Mais rien n’est perdu car la saison des migrations n’est pas encore terminée; et dans les prochains jours et semaines, les candidats seront très certainement courtisés et même rejoints par des transfuges et pèlerins politiques qui, offre de services en main, monnayeront leur adhésion, convaincus de pouvoir peser dans la balance électorale.
En occultant certains faits: l’adhésion d’un parti politique à un candidat quelconque est avant tout l’œuvre des états-majors partisans. Il n’est pas sûr que ceux-ci aient eu besoin de consulter leurs bases respectives avant de se décider. Aussi, il est tout à fait sûr que nombreux seront les militants à ne pas suivre les mots d’ordre et consignes de vote. L’élection présidentielle se joue également au faciès, à la tête du client, à ses alliances au niveau local, à la portée réelle de ses promesses électorales, à la quantité de thé, sucre, riz, seaux,  savon, nattes, ballons, t-shirts et autres colifichets. En 2002 et 2007, ATT a été élu parce qu’il avait raconté le plus de bobards.

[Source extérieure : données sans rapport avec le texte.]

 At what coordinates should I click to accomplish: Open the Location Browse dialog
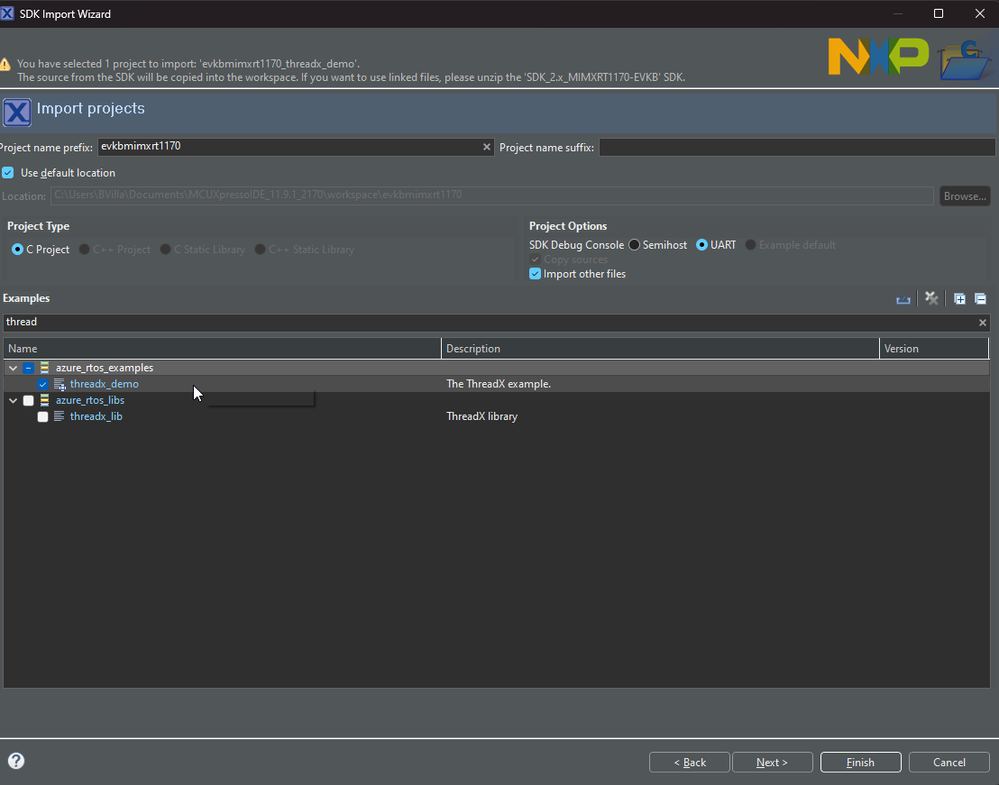(x=963, y=195)
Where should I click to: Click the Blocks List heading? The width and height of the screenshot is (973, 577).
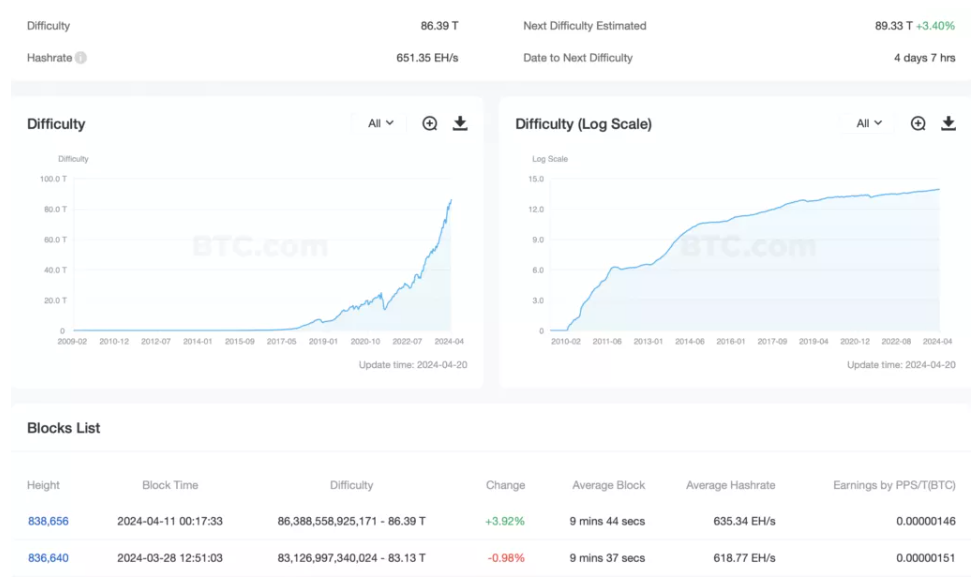coord(64,428)
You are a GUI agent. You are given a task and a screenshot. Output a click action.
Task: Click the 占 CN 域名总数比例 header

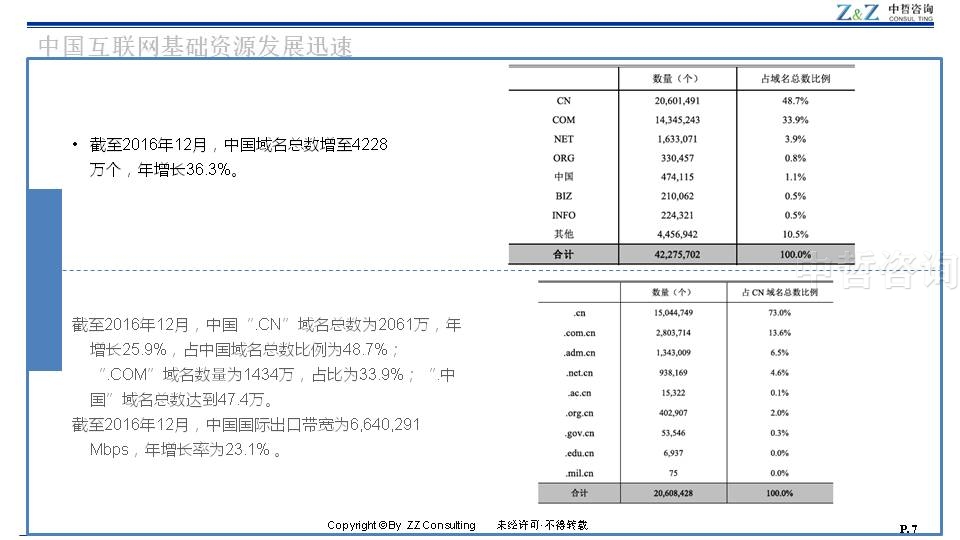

De plus, il a été élu en grande partie par les militants de l’Adema qui avait son propre candidat.
Un des entremetteurs de cette union adultérine est Soumeylou Boubèye Maïga. Le vice-président de l’Adema «serait en voie de déposer sa candidature» à la prochaine élection présidentielle, annonce L’Indépendant (06 mars). Le quotidien craint ainsi le retour des démons de la division dans la Ruche. De fait, les démons de la division ont toujours possédé les «Abeilles ». En 1994, un membre fondateur du Pasj, Mamadou Lamine Traoré, écœuré, quitte pour fonder le Miria. Six ans plus tard, en 2000, c’est Ibrahim Boubacar Kéita, tout autant remonté contre ses camarades et déçu de ne pas être considéré comme le candidat naturel à la succession d’Alpha Oumar Konaré, qui claque la porte.

En 2002, trahi par les siens, Soumaïla Cissé s’éloigne de tant de félonie et de coups bas. Récemment, dans un discours préventif et prémonitoire, le président candidat de l’Adema a rappelé ses regrettables épisodes de la vie de son parti. En oubliant (volontairement ?) qu’à la faveur de cette élection présidentielle de 2012, un certain Zoumana Mory Coulibaly et d’autres cadres de l’Adema ont préféré aller paître dans les pâturages abondants et verdoyants de Modibo Sidibé, et que le parti ne manquera pas de ressentir ces défections. Il aurait également «oublié» de mentionner que Soumeylou Boubèye Maïga ne fait jamais rien comme le veut la direction de son parti. Pour preuve, en 2002, son parti investit officiellement Soumaïla Cissé sorti vainqueur des primaires, Soumeylou Boubèye Maïga bat campagne et vote pour ATT. En 2007, sa direction lui demande de battre campagne et de voter pour ATT, il refuse et vote pour lui-même.
Que fera-t-il en 2012 ? Ce qu’il a toujours fait, pardi ! En homme politique responsable, averti, avisé et lucide, il ne roulera jamais que pour ses intérêts et ne sortira jamais de son rôle. Sans jamais cesser d’assumer, comme il l’a toujours fait, la conséquence de ses actes. Et personne ne mangera son piment dans sa bouche.